» What you will do
Once the pictures are set aside, copy the data below exactly as it stands.

——————

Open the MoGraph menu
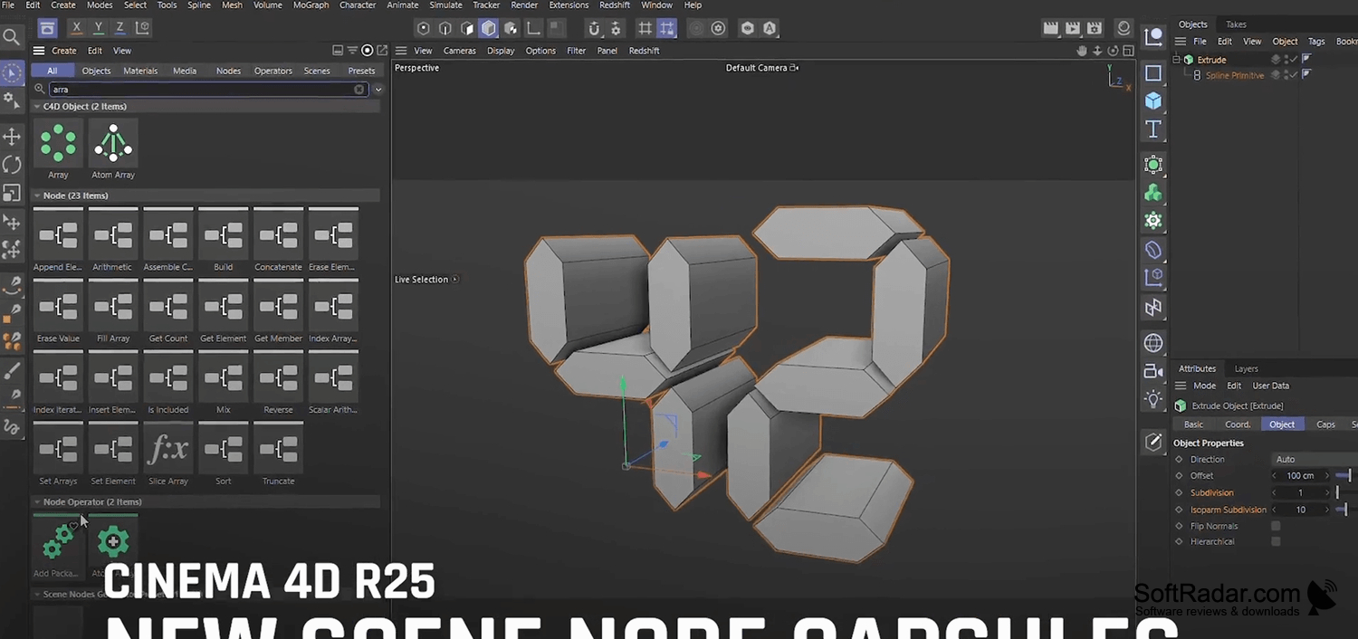The width and height of the screenshot is (1358, 639). pyautogui.click(x=311, y=5)
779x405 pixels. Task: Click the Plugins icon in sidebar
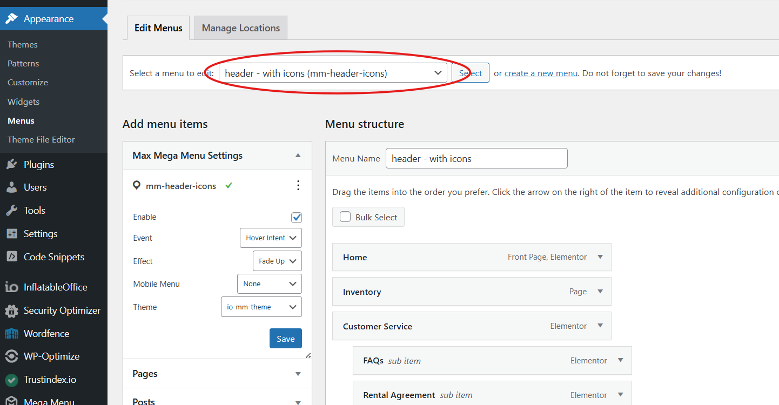tap(11, 165)
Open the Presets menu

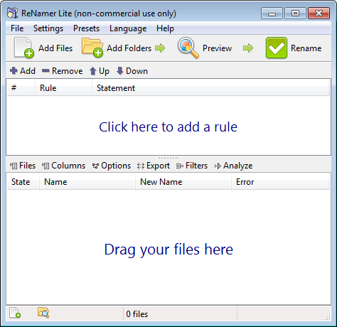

——————

» Written solution
Open the MoGraph menu
The width and height of the screenshot is (1358, 639). pyautogui.click(x=311, y=5)
779x405 pixels. Task: Click the Plugins icon in sidebar
tap(11, 165)
Open the Presets menu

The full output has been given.